![]() |
|
Even though she’s so stubborn and selfish that you want to knock
some sense into her, Tabitha Jute is the modern Alice. Beneath the hard bitten space captain is the eternal innocent, struggling to keep a grip on her crumbling wonderland. She kept her head above water in
the Arthur C. Clarke Award winning Take Back Plenty, stealing the colossal starship Plenty out from under the noses of mankind’s alien masters.
It is a different story in Seasons. Tabitha is in control of everything at last, taking Plenty on mankind’s first trip to the stars, a pleasant 18 month jaunt through hyperspace to Proxima Centauri.
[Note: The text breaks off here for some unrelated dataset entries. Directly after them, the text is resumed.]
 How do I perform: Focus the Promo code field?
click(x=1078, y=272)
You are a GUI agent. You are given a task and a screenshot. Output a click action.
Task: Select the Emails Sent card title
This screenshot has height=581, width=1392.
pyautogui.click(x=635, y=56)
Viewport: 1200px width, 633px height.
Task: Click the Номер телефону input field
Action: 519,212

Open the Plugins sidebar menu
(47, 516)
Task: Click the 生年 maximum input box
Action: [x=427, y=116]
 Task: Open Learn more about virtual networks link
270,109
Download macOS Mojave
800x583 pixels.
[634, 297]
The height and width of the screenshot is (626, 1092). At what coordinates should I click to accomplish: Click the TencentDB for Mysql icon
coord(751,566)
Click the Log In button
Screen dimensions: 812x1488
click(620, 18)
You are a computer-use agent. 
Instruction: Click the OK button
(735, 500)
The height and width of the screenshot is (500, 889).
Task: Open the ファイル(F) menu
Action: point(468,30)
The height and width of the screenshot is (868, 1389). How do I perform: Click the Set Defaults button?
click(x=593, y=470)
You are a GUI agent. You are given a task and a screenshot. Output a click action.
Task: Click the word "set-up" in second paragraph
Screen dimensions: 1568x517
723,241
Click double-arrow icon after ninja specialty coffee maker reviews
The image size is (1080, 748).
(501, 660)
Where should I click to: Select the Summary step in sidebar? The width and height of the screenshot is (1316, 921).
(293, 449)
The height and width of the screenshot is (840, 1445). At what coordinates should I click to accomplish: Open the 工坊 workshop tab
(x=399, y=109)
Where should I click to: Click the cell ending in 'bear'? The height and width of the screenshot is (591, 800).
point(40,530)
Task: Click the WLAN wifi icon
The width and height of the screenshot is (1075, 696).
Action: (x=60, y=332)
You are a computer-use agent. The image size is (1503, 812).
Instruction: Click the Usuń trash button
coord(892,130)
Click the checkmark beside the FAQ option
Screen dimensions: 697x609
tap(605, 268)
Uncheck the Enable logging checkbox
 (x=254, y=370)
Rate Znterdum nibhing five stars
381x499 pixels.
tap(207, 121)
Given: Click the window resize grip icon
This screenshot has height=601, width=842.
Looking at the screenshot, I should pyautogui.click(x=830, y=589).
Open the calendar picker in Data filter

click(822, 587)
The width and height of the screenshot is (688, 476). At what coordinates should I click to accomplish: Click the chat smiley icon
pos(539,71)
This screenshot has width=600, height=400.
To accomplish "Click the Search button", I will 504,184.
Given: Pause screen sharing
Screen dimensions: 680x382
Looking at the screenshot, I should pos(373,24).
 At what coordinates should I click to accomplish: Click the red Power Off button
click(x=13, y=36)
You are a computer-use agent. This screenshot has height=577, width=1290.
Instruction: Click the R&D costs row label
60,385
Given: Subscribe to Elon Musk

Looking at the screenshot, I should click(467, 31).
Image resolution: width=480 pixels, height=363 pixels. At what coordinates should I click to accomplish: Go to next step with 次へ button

But Plenty is an alien ship, a place where nothing is what it seems. People start disappearing into its mysterious caverns, no one really knows where the ship is going, and a mysterious woman has stolen Tabitha’s best friend, the artificial intelligence that was her tramp freighter. Tabitha can’t cope anymore, and as she loses almost everything Greenland charts the disintegration of Plenty’s loose gathering of misfits and adventurers, from initial euphoria, through disillusionment, to final outright war.
This is space opera updated, full of complex themes and light touches brought together by the deft hand of a modern master. It’s the science fiction equivalent of a rave, and Greenland is the DJ, mixing and scratching images and ideas from old fifties novels, and adding his nineties beat. Unfathomable aliens and comic humans share the limelight with cyberpunk posthuman constructs and holographic Cheshire cats, while a poet, a doctor and a judge discuss the meaning of life in a starship that might just be a space-travelling brain. In a climax full of fire and light Plenty arrives at a destination, somewhere. Tabitha’s story doesn’t end here and her final tale remains to be told.
Seasons is a powerful and extremely readable novel that will only add to Colin Greenland’s reputation as one of Britain’s best science fiction writers. If you’re after science fiction that still gives you that old sense of wonder that you thought had died with E E ‘Doc’ Smith, then this is the book for you.